A communist party is not relevant to a revolution occurring.
In 1917, the Bolshevik faction was miniscule, and Moscow was carried by the geographic Soviet and factory Soviets. Similarly in the German revolution the shop stewards were fundamental, and until the early 1920s, the steward organised KAPD was larger than the III International Bolshevik KPD. Stewards too in Italy, and in France, and in England.
The best way to cause a revolution in England in 1915-1921 is sovereign default, hyper-inflation or hyper-deflation, a collapse in working class living standards, and an inability of factory managements to control nascent industrial unionism in the form of shop stewards and factory committees.
* * *
However, any revolution is going to face a crisis as the Socialist movement in that country splits between a kind of Fabian Social Democracy (the pro-war II International parties), and the revolutionary position.
In Italy and Germany the revolutions were hamstrung by the strength of the Social Democrats, and by the amelioration of the worst of the crisis by the new position held by the state. In Russia, continuing crisis meant that the Social Democratic parties, the SRs and the Mensheviks, became discredited. In fact, as the workers councils grew in strength in Russia, many members of the Social Democratic parties moved leftwards (the Left SRs) or joined more radical parties. Even the Bolshevik Party was radicalised by the continuing crisis and the presence of real workers councils.

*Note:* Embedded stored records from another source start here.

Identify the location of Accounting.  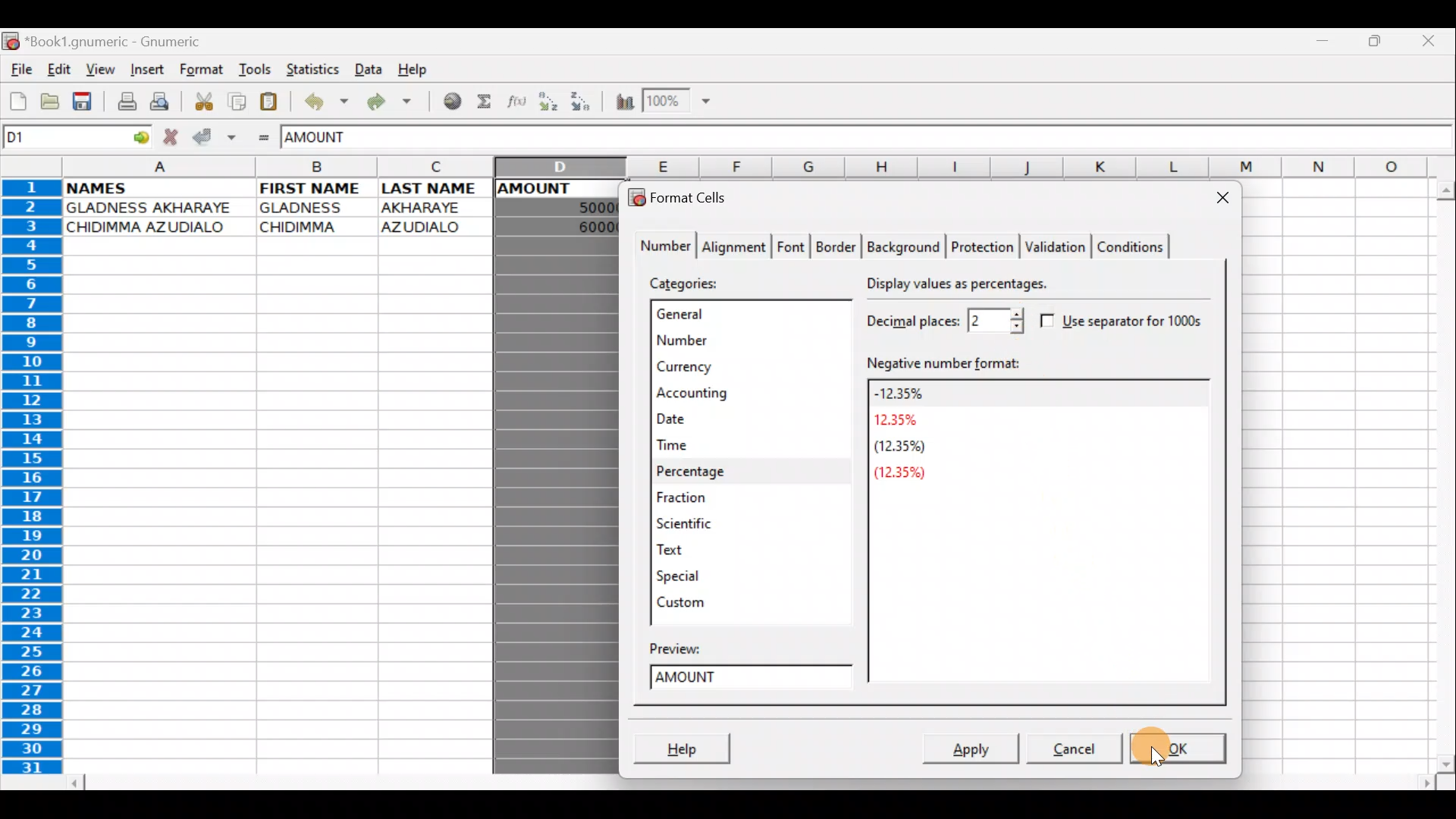
(723, 393).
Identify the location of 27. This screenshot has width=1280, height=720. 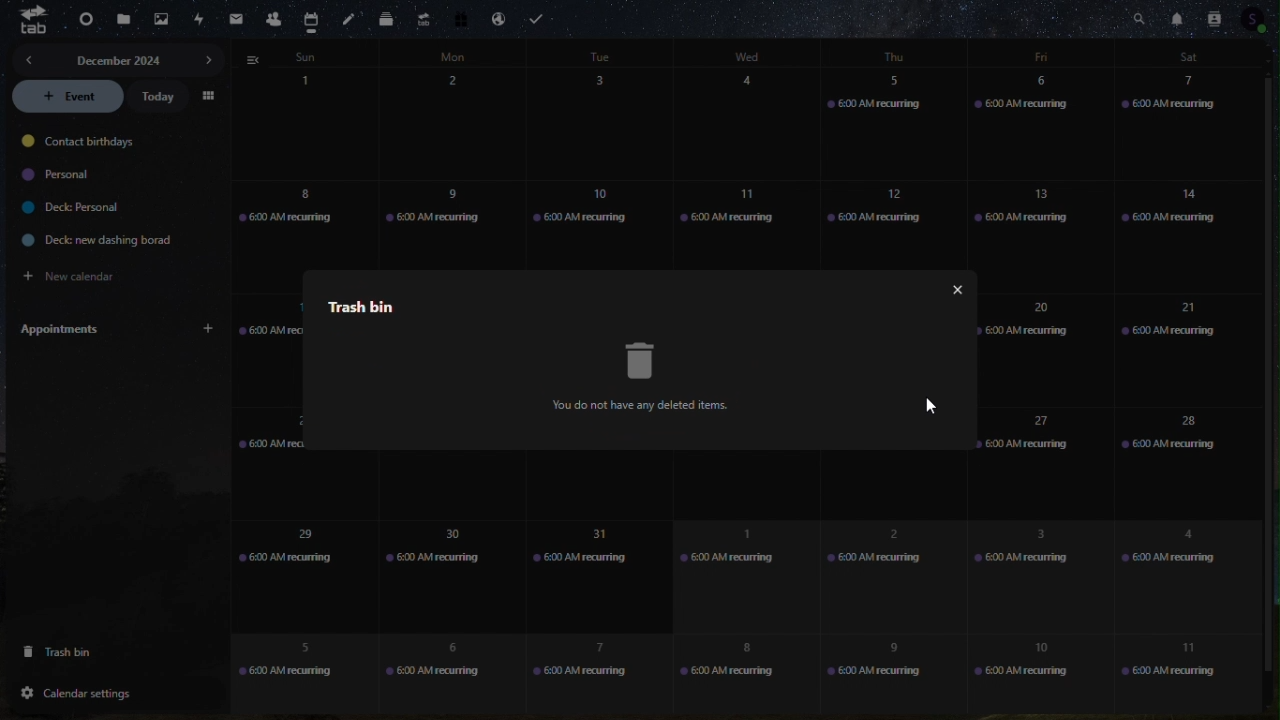
(1034, 453).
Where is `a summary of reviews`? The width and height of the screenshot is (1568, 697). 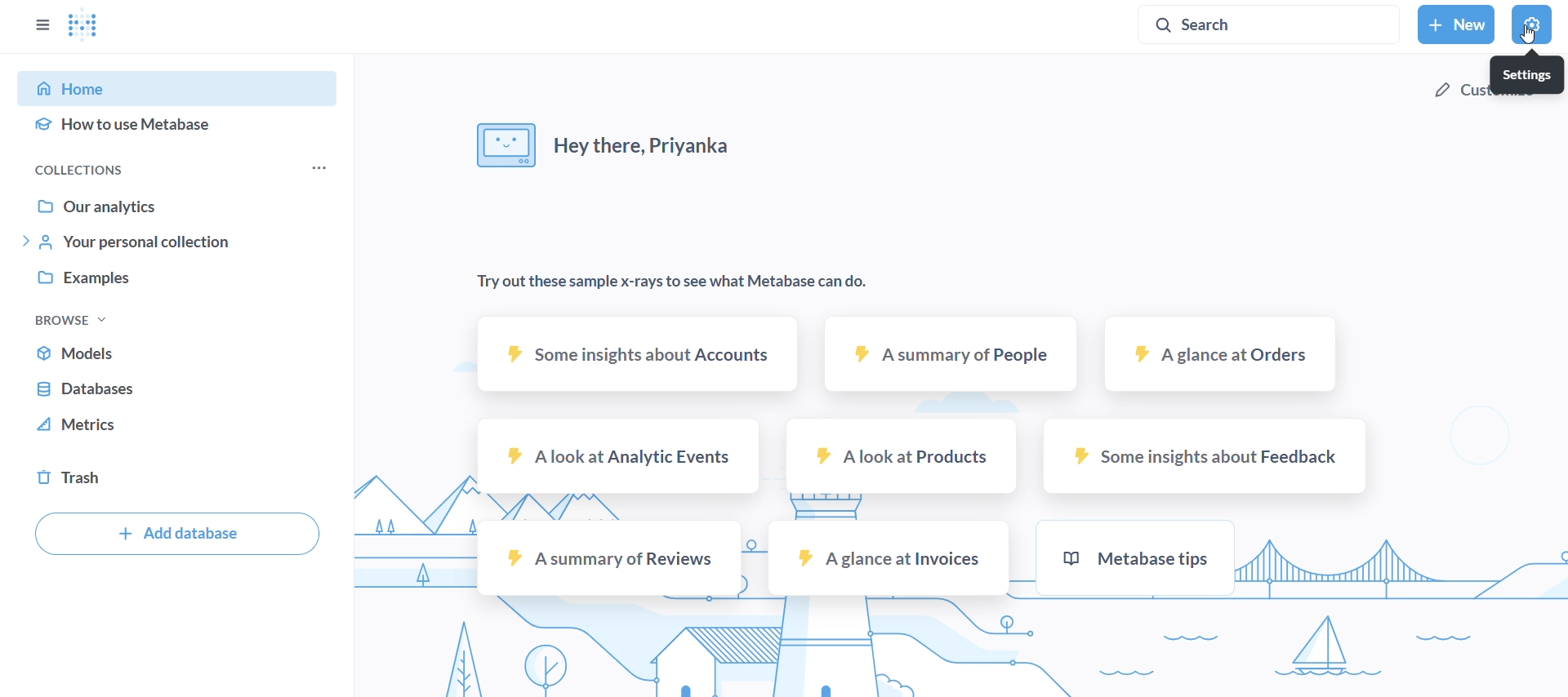 a summary of reviews is located at coordinates (609, 559).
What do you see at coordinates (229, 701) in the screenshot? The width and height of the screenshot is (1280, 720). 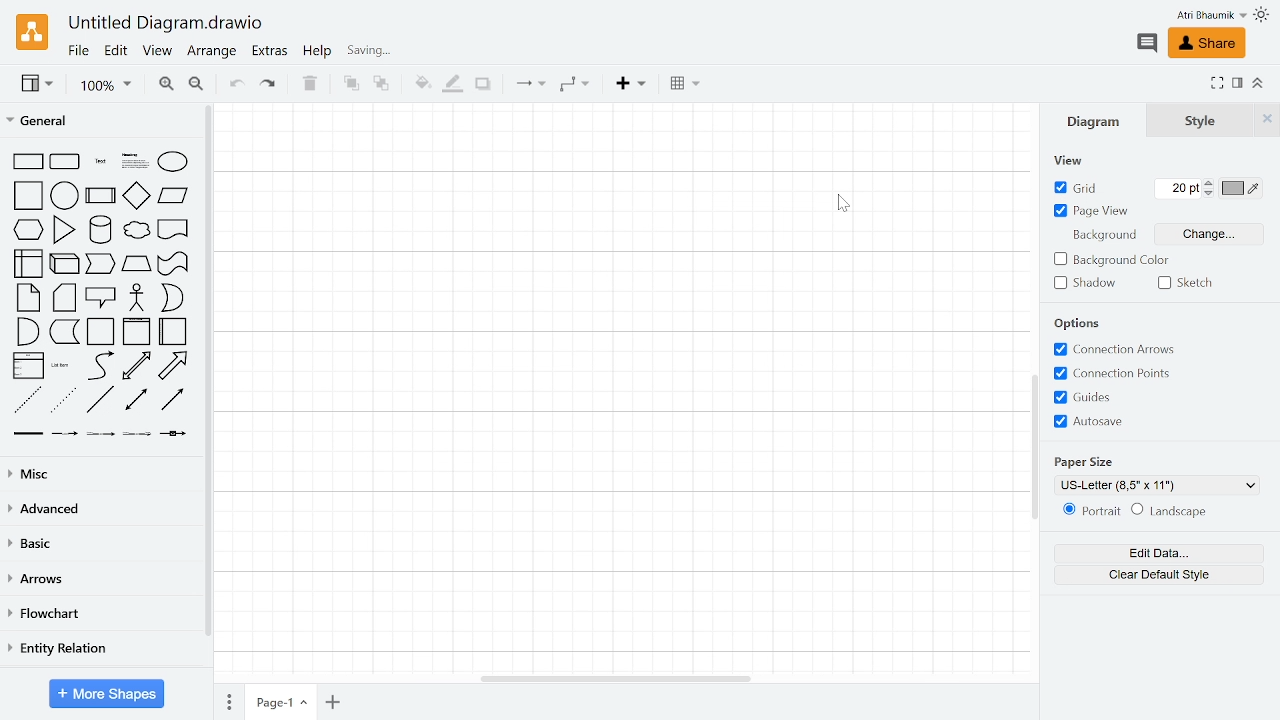 I see `Pages` at bounding box center [229, 701].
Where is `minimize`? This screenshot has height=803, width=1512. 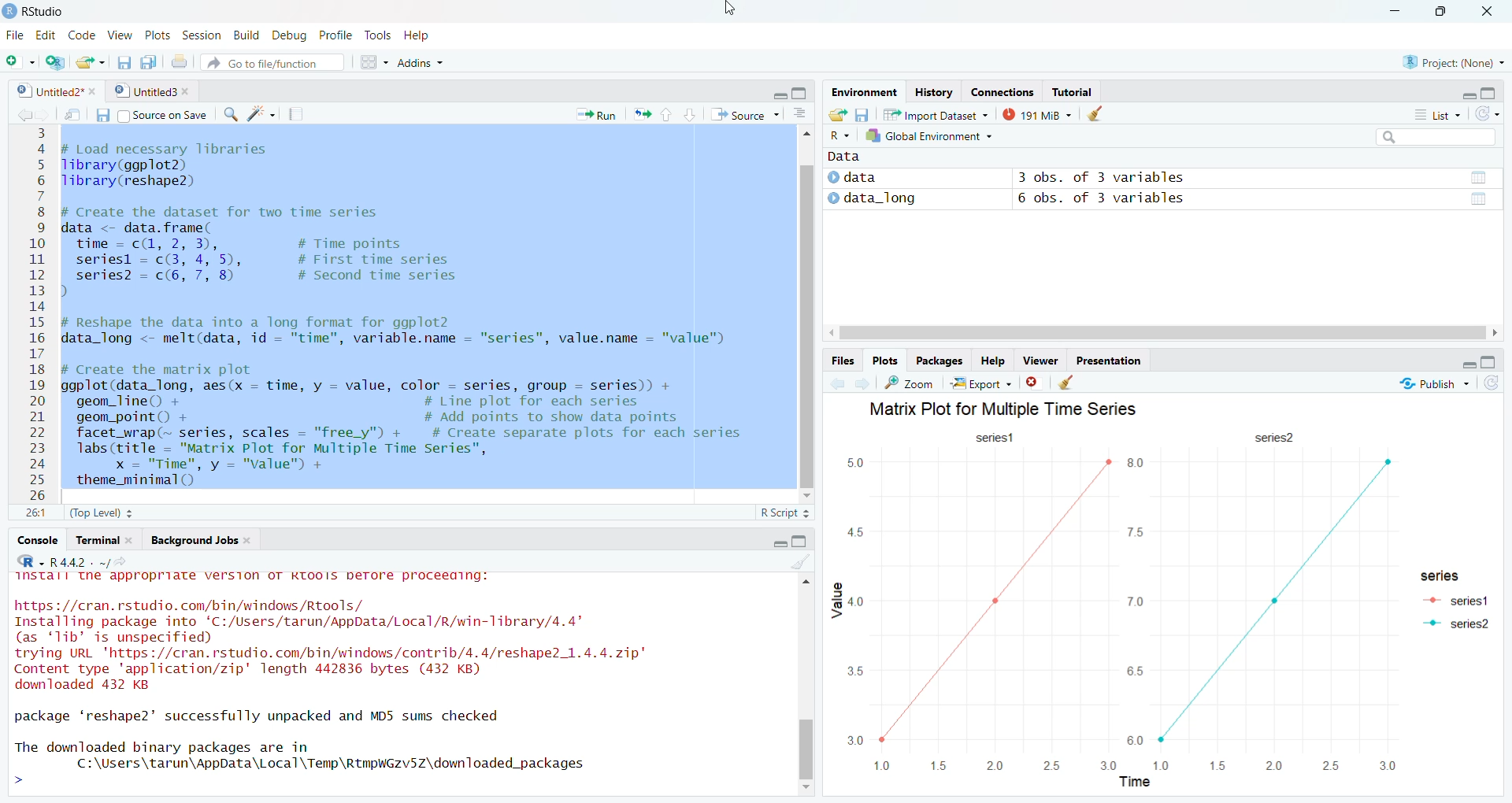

The ideal condition for a "Weimar" Britain, is for Britain to default on a massive debt crisis, which causes workers councils to further radicalise, and the Labour Party to split in two; but, that Britain still has enough economic clout over the Dominions and Empire to barely survive but in constant crisis. It would also help to cause a "Weimar" situation if the Tory and Liberal parties were torn in two over an issue.